Fotoğraf sanatçısı Alp Arslan Dur’un objektifinden yansıyan kareler, bu küçük Anadolu köyünün zamana nasıl meydan okuduğunu bir kez daha gözler önüne seriyor. 800 metre rakımıyla Ege’nin iç kesimlerinde yer alan Buğdaylı, tarihi kayrak taşlı köprüsü, kullanılmasa da hala ayakta duran su değirmeni ve köyün sokaklarına sinmiş taş mimarisiyle adeta bir açık hava müzesi niteliğinde. Osmanlı arşivlerinde ilk kez 1675 yılında kayıt altına alınan köy, Cumhuriyet döneminde Uşak Merkez’e bağlandı. 2024 TÜİK verilerine göre nüfusu sadece 59 olan Buğdaylı, geçmişin izlerini bugünle birleştiren nadir yerleşimlerden biri.
Lavanta üretimi sayesinde bölgeye ekonomik hareketlilik kazandıran Buğdaylı, göç veren değil, artık üretimle ayakta kalan bir köy olma yolunda ilerliyor.
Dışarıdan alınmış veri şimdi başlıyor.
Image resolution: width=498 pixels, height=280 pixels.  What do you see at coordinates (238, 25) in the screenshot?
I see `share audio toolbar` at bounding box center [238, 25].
Üreticiler, “Eskiden bu topraklar boş kalırdı. Lavanta bize yalnızca gelir değil, umut da verdi. Her hasat mevsimi, yeniden doğmuş gibi hissediyoruz,” sözleriyle dönüşümü özetliyor.
Küçülen nüfusuna rağmen ayakta kalmayı başaran Buğdaylı Köyü, kentten çok uzaklaşmadan doğayla ve tarihle baş başa kalmak isteyenler için saklı bir rota sunuyor. Gerek tarihi yapıları, gerek lavanta bahçeleriyle ziyaretçilerine zamanın yavaş aktığı bir dünyanın kapılarını aralıyor. Buğdaylı, yalnızca bir köy değil; Uşak’ın hafızası, Anadolu’nun özeti ve üretimin sessiz ama güçlü sesi olmaya devam ediyor.